Lots of people who care about audio are not music collectors first. There is also a batch of relative latecomers to digital music who are introduced to Roon while buying audio hardware. Ten years ago, “rip your CDs” was part of the barrier for entry going digital. Today it’s “log into TIDAL or Qobuz…and maybe rip the few favorites that you can’t find in the streaming services, but don’t bother ripping the other ones.” These people have very different libraries (and disadvantaged experiences in Roon) compared to people like me who have been ripping CDs for 20 years. We are trying to close this gap with some of this work.
The kind of work that you are seeing with radio helps slide the window of “minimum library size required to get a good experience” lower. Other stuff we work on the future will definitely keep this as a goal in mind, in reflection of the actual things that our members are doing with the product.
We are definitely not viewing this as an either or or a shift away from collectors towards streaming users. It’s a reflection of the fact that today’s collectors are streaming users also.
We work on this stuff continuously, and it consumes a serious amount of our R+D budget. It is the only area where we actually have dedicated staff, and it dominates our operations expenses as well.
The problem you’re seeing isn’t “not enough work”, it’s a much more immovable fact of life–improving large, sprawling, mature systems is a lot less efficient than building new stuff. If we spent radio-level effort on metadata over the past year, it would move the needle a lot less for our members. We’ll continue to work on those issues.
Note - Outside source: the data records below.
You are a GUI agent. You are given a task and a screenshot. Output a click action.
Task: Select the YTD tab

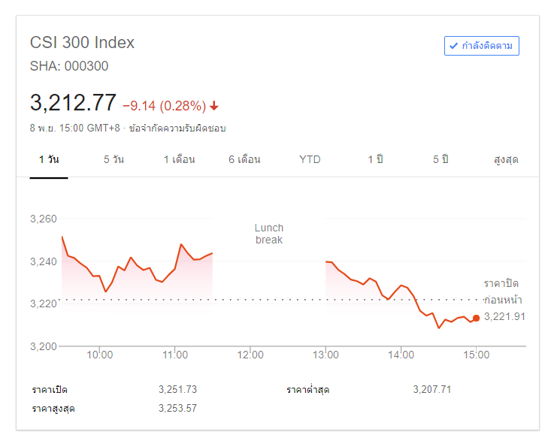click(x=310, y=160)
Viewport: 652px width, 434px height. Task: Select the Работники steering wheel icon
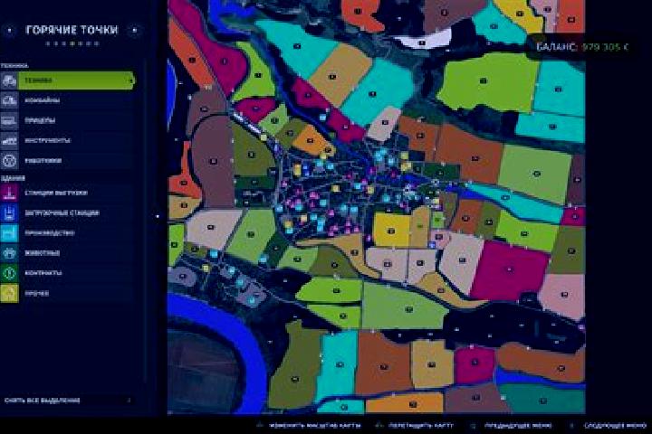click(x=9, y=160)
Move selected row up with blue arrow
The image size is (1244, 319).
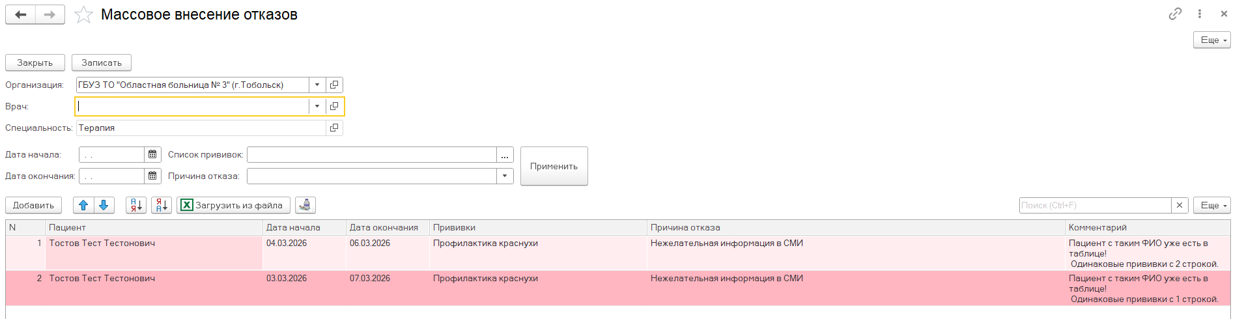coord(83,205)
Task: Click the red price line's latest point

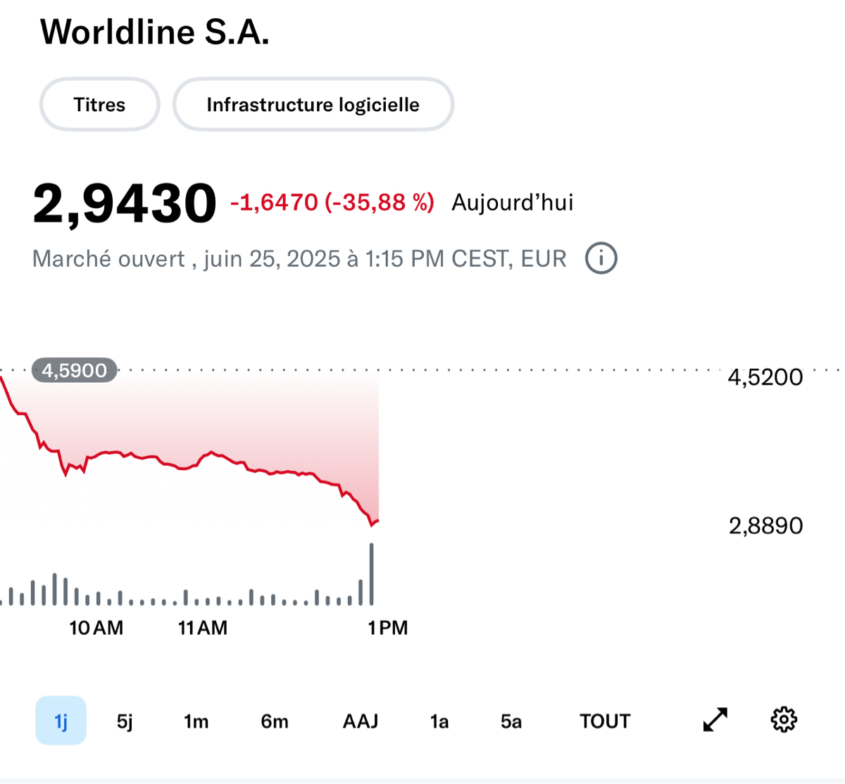Action: click(x=378, y=521)
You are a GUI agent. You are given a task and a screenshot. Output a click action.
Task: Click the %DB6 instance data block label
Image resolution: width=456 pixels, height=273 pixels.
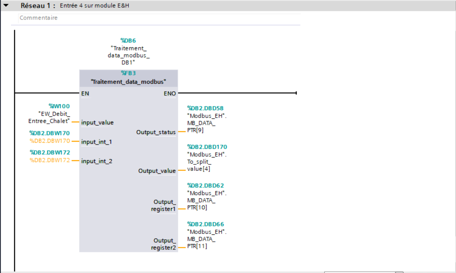(128, 40)
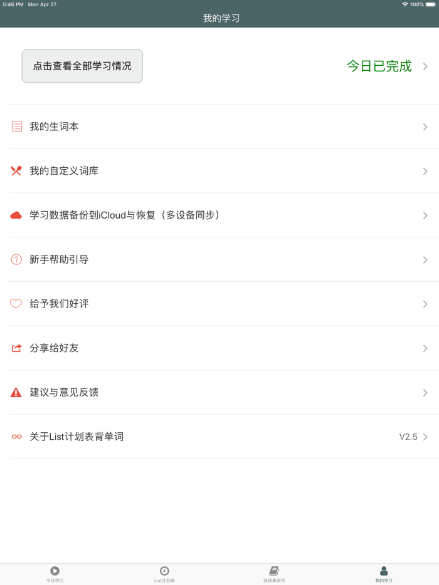Tap the infinity icon beside 关于List计划表背单词
The image size is (439, 585).
tap(16, 437)
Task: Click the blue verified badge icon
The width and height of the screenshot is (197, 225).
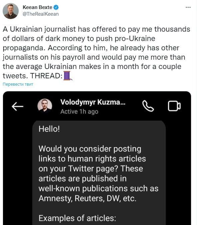Action: click(x=56, y=7)
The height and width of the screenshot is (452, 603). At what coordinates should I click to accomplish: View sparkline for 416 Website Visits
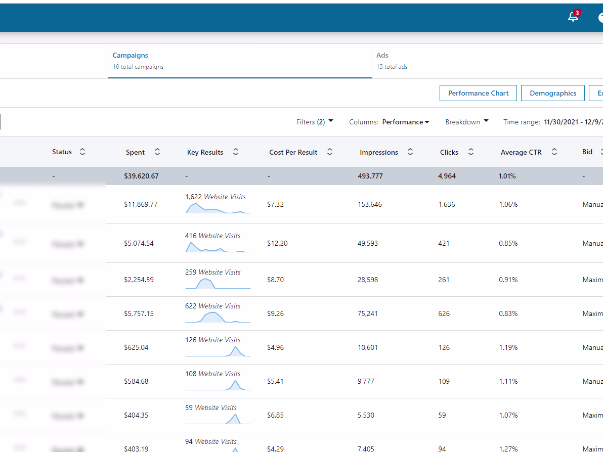tap(218, 247)
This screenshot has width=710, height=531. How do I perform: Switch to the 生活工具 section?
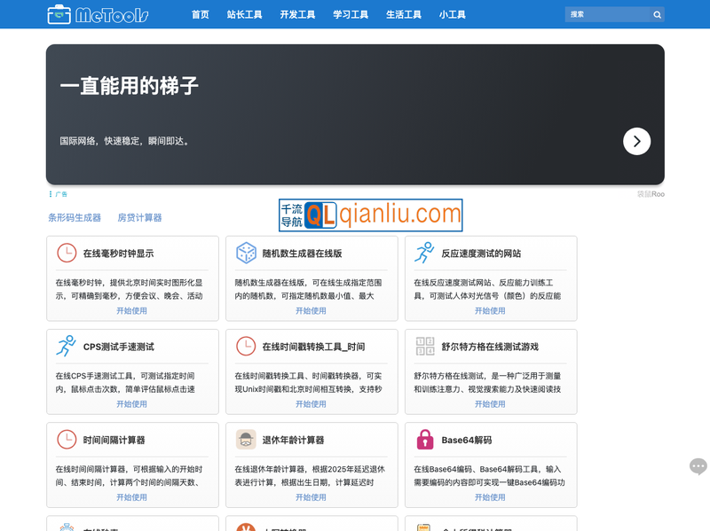click(403, 14)
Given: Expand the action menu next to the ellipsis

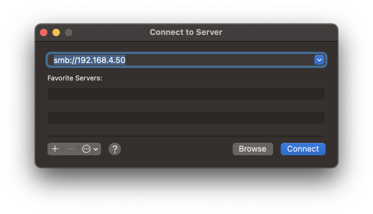Looking at the screenshot, I should [95, 149].
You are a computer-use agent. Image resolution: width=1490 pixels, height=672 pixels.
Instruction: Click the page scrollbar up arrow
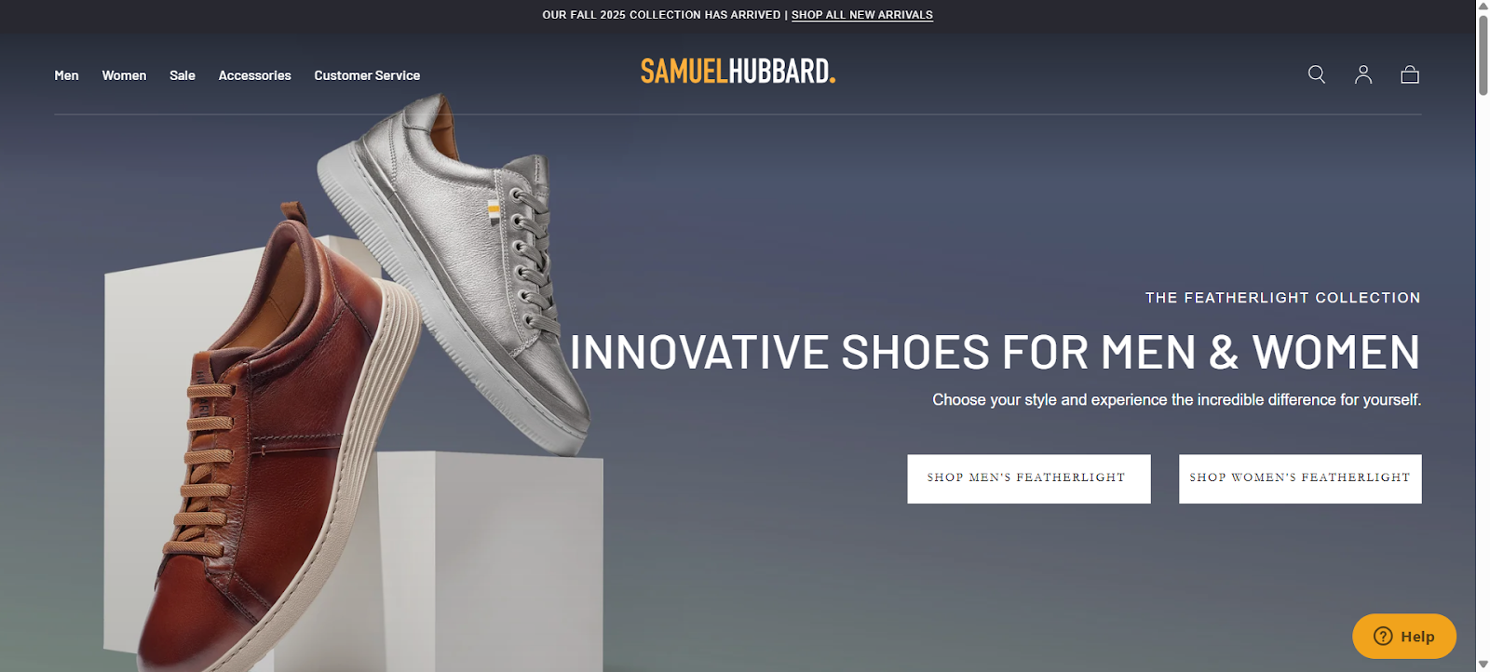click(x=1483, y=7)
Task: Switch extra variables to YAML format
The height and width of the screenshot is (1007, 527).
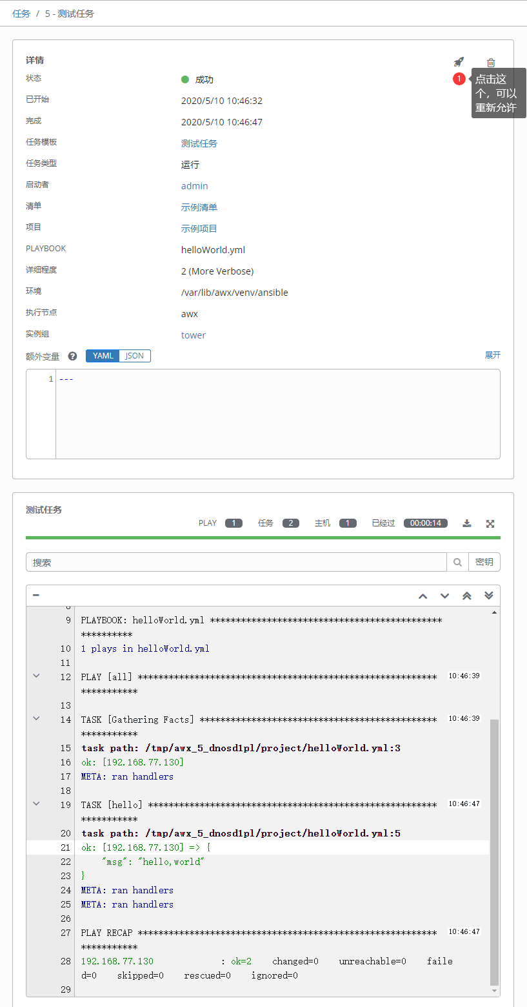Action: (103, 356)
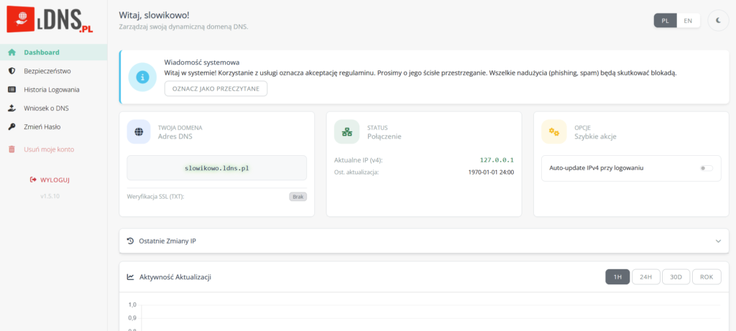Image resolution: width=736 pixels, height=331 pixels.
Task: Click the slowikowo.1dns.pl domain field
Action: [x=216, y=168]
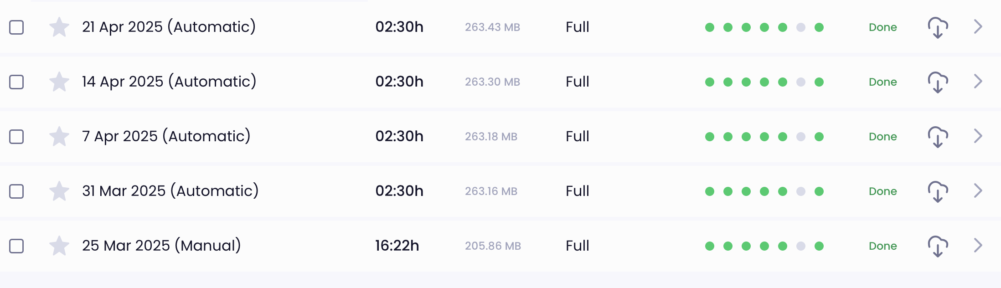1001x288 pixels.
Task: Mark 25 Mar 2025 backup as favorite
Action: pyautogui.click(x=59, y=246)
One of our most expensive projects last year was completely overhauling Roon’s internal notion of equivalence between artists/albums, which have been the source of the #1 most noisy support topic in the history of metadata and Roon by a large margin. Millions of issues silently repaired in peoples’ libraries, and much less wrong stuff going forward…but not a shiny new feature that gets marketing juice poured over it, so you are not ticking it off in the “effort Roon Labs spent on metadata” column in your mind.